A big chunk of its atmosphere, of course, comes from Clannad’s enchanting soundtrack, which mixes the ancient (folky & medieval-sounding instruments) with the modern (the occasional bit of soft synth). The fact that it reuses a stock set of pieces, rather than (as was the practice with, say, Doctor Who) having a completely original score for each episode, just goes to emphasise this timelessness, as each piece — “Battles” for action sequences, “Strange Land” for mounting tension, “Lady Marian” for romantic bits, and so on — both adds to your anticipation of the particular atmosphere of each scene, and gives the feeling that this is a replaying of an ancient set of mythical, archetypal events. Sometimes a single sound effect does all the work, as with the weird, echoey wolf cry (usually accompanied by a sudden camera zoom) that announces moments of supernatural surprise; and that blurring of the distinction between soundtrack and ambient sound adds to the feeling that this is a magical land we’re in, one as “full of noises, sounds and sweet airs” as the island in Shakespeare’s Tempest. Plus, the music is just a damned good listen on its own.

The show mostly takes place in a quite limited set of characteristic locations, each one with its own distinct feel. There’s the lush leafy greens of the outlaws’ hideouts (it’s never winter in Sherwood, only timeless summer), the heavy stone walls and murky interiors of the Sheriff’s castle, and the muddy peasant messiness of forest-clearing villages. These three settings must make up about 90% of the locations used in Robin of Sherwood, as if this were a three-tiered world, like the various myths (Norse and Christian, for instance) which have three levels or sub-worlds — the Good Place (Heaven), the Bad Place (Hell), and the battleground (Earth) — which their heroes move between, fighting their endless fights.

So much of the dialogue of this series has stuck with me (admittedly, through many viewings over the years).
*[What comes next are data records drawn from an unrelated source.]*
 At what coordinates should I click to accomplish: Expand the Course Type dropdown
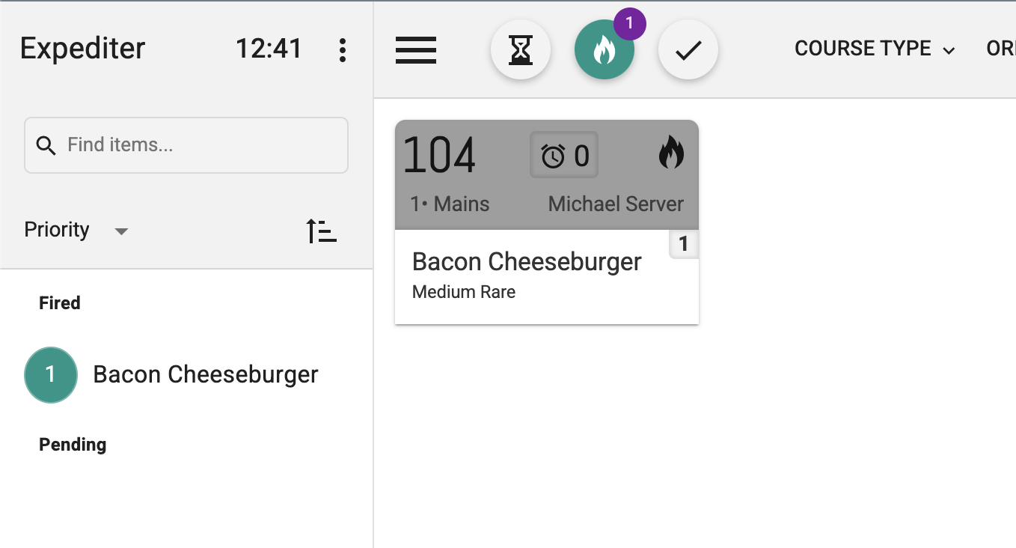(875, 49)
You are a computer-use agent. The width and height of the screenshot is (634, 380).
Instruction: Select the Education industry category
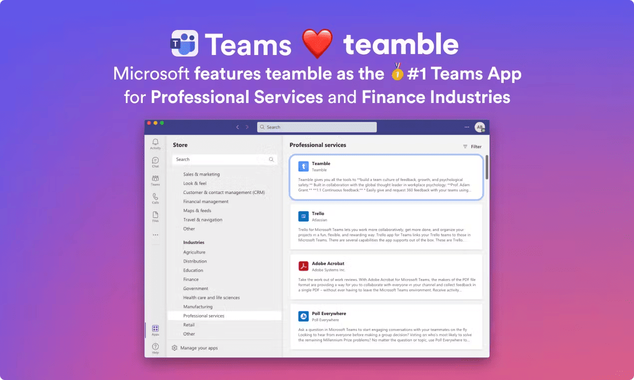[x=193, y=271]
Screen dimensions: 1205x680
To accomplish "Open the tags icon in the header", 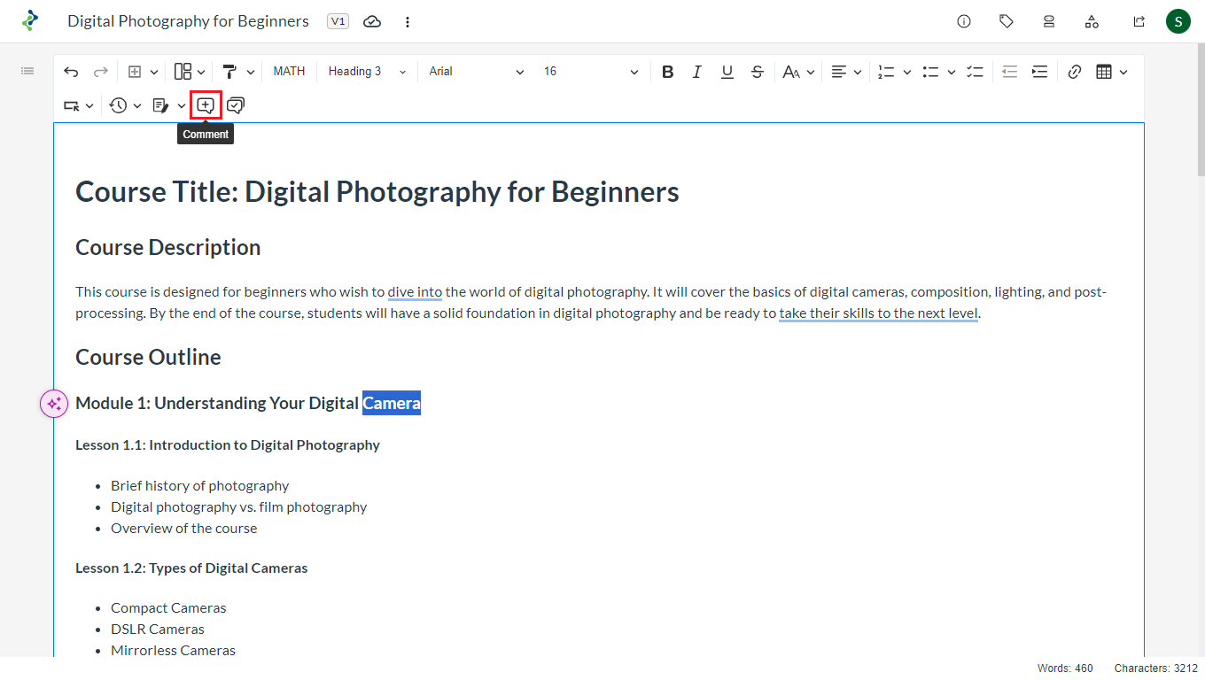I will click(x=1007, y=21).
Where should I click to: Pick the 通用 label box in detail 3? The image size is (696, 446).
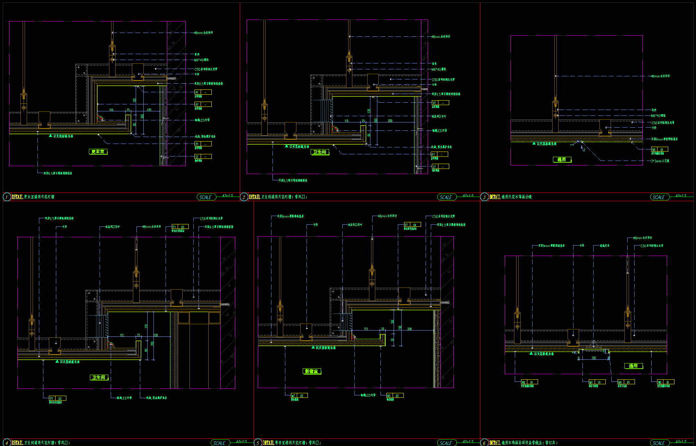tap(562, 160)
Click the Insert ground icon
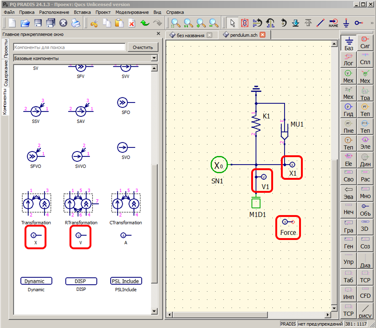 click(x=346, y=23)
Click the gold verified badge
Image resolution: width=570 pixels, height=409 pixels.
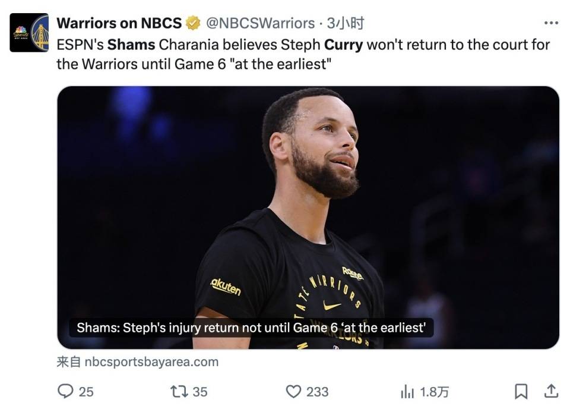(193, 23)
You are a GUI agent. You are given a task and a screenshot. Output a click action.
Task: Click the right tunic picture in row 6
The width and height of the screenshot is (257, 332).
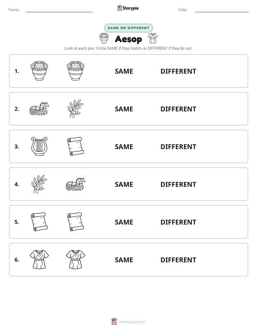(76, 259)
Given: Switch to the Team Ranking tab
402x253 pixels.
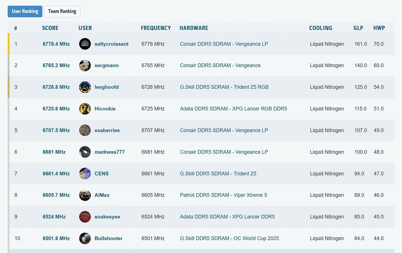Looking at the screenshot, I should 62,11.
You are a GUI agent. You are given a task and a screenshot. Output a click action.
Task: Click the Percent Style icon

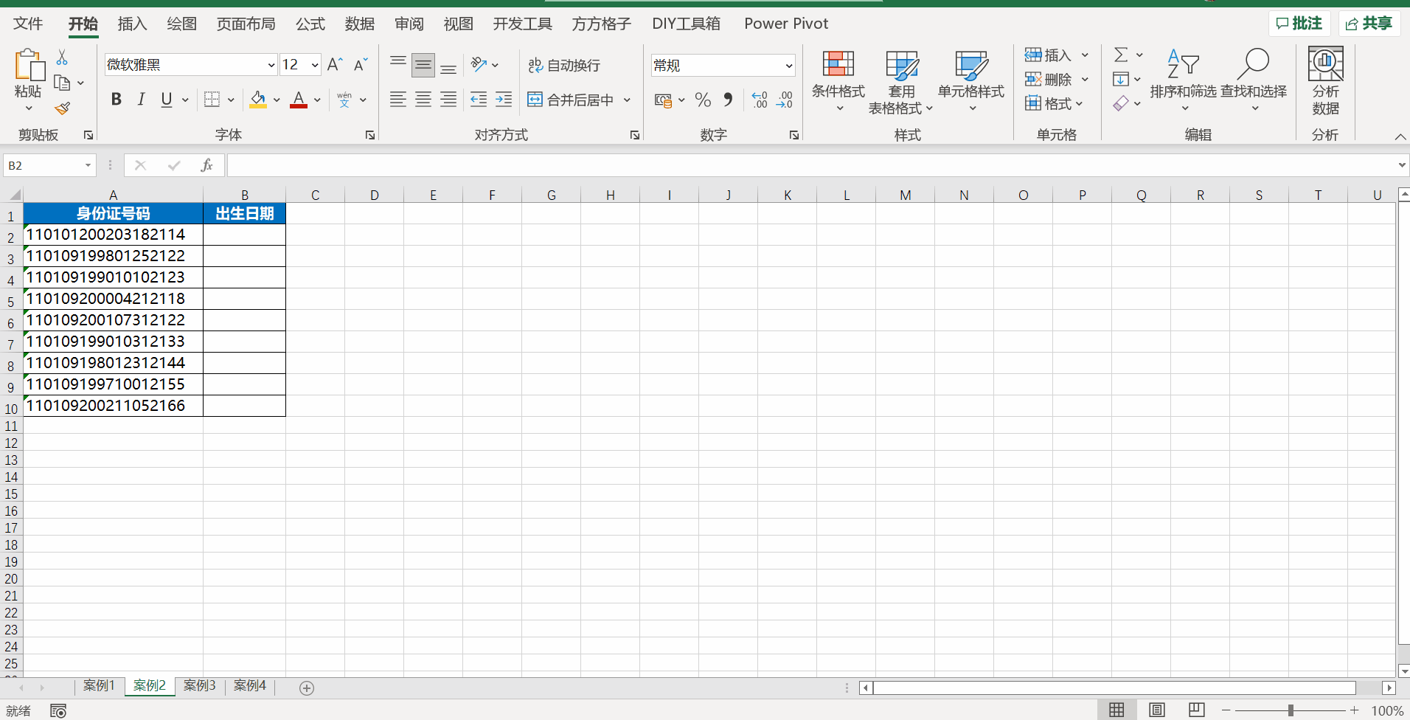click(x=703, y=100)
Robin’s counter-curse to the bullying Templar knight: “Evil to him who thinks evil”. His first line to Maid Marian: “You’re like a May morning.” That mad old man in the dungeons: “Feet first — it’s the only way.” And the wonderful comedy of the Sheriff and his sidekick Gisburne (Gisburne: “The halfwit, my lord!” Sherrif: “Which one?”), occasionally joined by the self-satisfied (but cannily fearful of paganism’s powers) Abbot Hugo (“Leviticus? Leviticus!”). You can’t help but love the Sheriff. He’s the ultimate pantomime villain, and Nickolas Grace revels in wringing vitriolic sarcasm from every line (“It’s not a celebration, it’s a wedding!”). (My favourite Sheriff line has to be when he’s driven to mad hallucinations in “The Children of Israel”: “Leeches! See the leeches!” I see them, Nickolas, I see them!)

Most of all I love the way the series took on the supernatural, becoming a sword & sorcery version of the Robin Hood myth, with distinct Hammer Horror flavourings (particularly in the Baron de Belleme and “Seven Swords of Wayland” episodes). Robin of Sherwood takes place in a world where both paganism and Satanism have a real, magical power. (Oddly, Christianity doesn’t. Perhaps, being the established religion, it has enough worldly power not to need it. In the series, it’s seen as the religion of the conquerors, not the peasants and outlaws, a religion of silver crucifixes, gold chalices, heavily be-ringed bishops and gothic churches, not the woods and fields.)

It all comes together to create a timeless world in which the series tells its stories — a world that is part historical, but a good thick slice of myth & fantasy, too. “Nothing is forgotten”, is both the outlaws’ credo and their ultimate defence against the overwhelming might of their oppressors; but it could just as easily refer to the show itself, or the myth it’s retelling — for us, it’s the stories of Robin Hood that will never be forgotten.